● Textauszug:
:::::

Wegen Teuerung und so. Di Nino zieht das Beispiel von Bern herbei, die die
Löhne des Stadtpersonals um glatte 3 Prozent erhöht haben. Müssen sie ja auch,
ansonsten können sie die Parkgebühren in ihrer Stadt ja gar nicht mehr zahlen.
- Ich habe jetzt schon Kopfschmerzen. Können wir diese
ganzen Zahlen – die wir schon mal gehört haben – nicht skippen und einfach
gleich zum Punkt kommen, wo die Bürgerlichen austicken, weil der Gemeinderat
ihnen noch einmal genau das gleiche Budget vorlegt? ICH WILL BLUT SEHEN, ES IST
HALLOWEEN VERDAMMT!
- Off Topic. Ich hätte gern ein Best of von Roberto di Ninos PowerPoints. Die haben so was
Beruhigendes.
- Ein weiterer Antrag der ersten Lesung verlangte, dass
eine Art Variantenbudget für die Abstimmungsbotschaft erstellt wird. Damit das
einfach Proletariat auch GANZ GENAU sieht, wie viel mehr Steuern sie für Prinz
John…äh, die Stadt, abdrücken müssen. Weil sonst begreifen wir’s ja nicht.
- Ah ja und es sollten nach dem Willen des Stadtrats
weniger Experten eingesetzt werden. Ich würde ja vorschlagen, dass man dann
einfach weniger komplizierte Anfragen stellt, aber ich verstehe ja nichts von
diesen Dingen.
- Irgendwie ist die Antwort des Gemeinderats auf all
diese Anträge: Wir sind der Meinung, das ist schon erfüllt. Ich werde das
zukünftig bei meinen Jahresgesprächen ebenfalls so halten. «Ich bin der
Meinung, dass ich die Ansprüche betreffend Kundenkartenanträge schon erfülle.
Bitte schreib dieses Jahresziel ab, Herr Abteilungsleiter.»
- Der Gemeinderat beantragt das gleiche Budget wieder mit der Steueranlage 1.44.

:::::

● Angezeigte Informationen:
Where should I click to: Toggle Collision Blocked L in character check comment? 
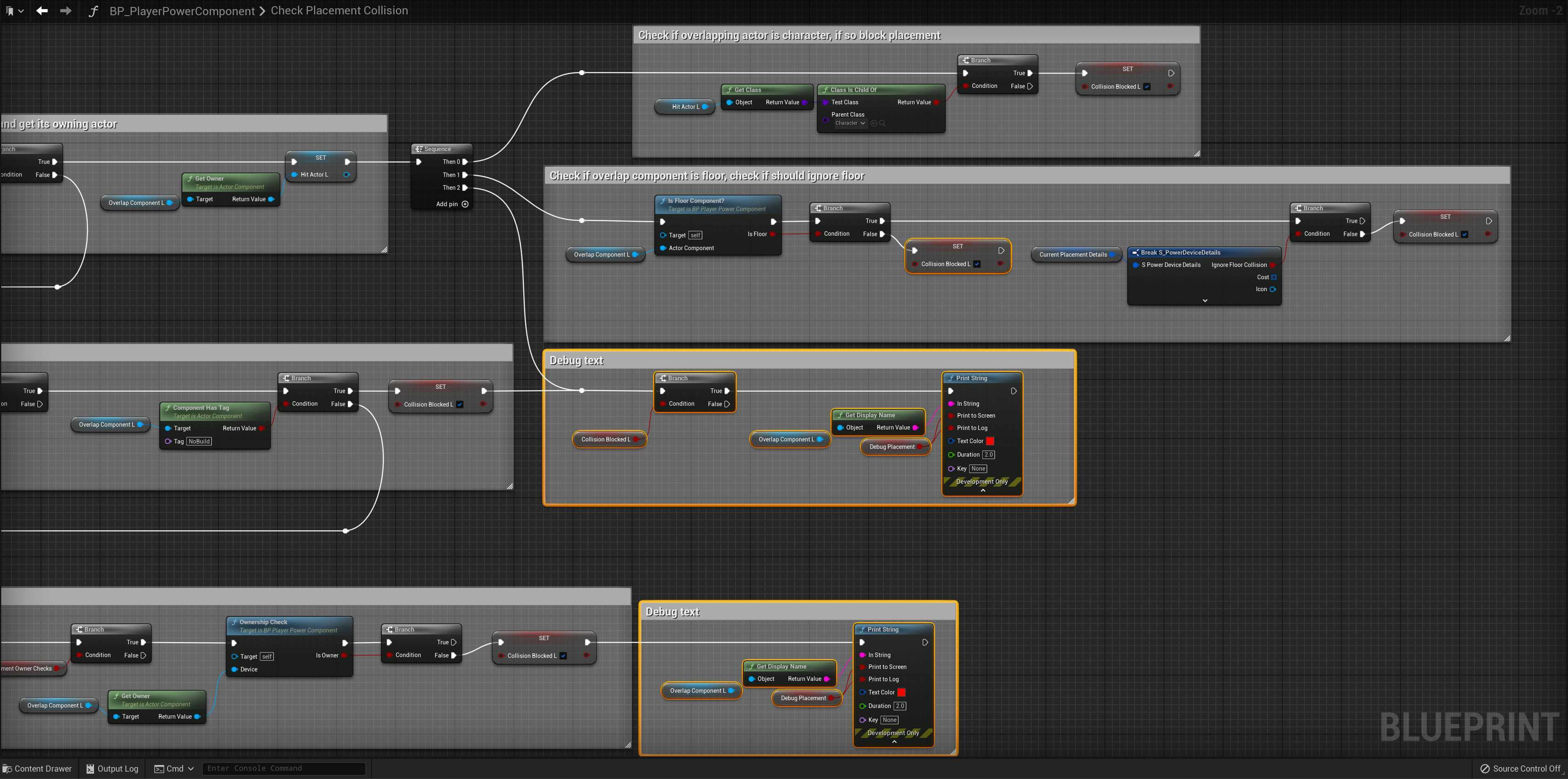1147,87
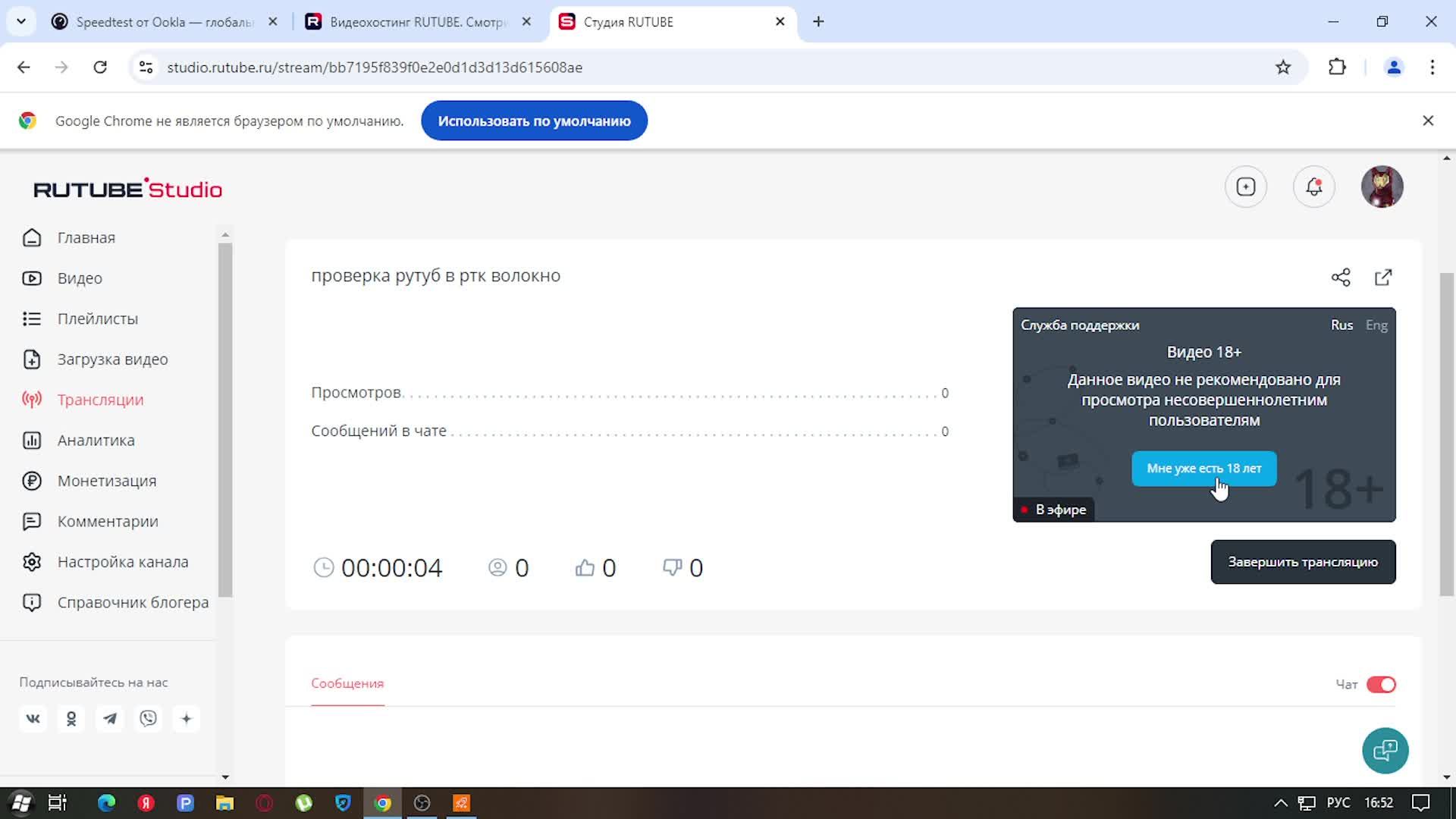Open the Сообщения tab
The width and height of the screenshot is (1456, 819).
347,683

:::::

● Die Aufgabe: Übersetze diesen Satz aus dem Textauszug ins Englische: «Der Gemeinderat beantragt das gleiche Budget wieder mit der Steueranlage 1.44.»

● Die Antwort: The municipal council is once again proposing the same budget with a tax rate of 1.44.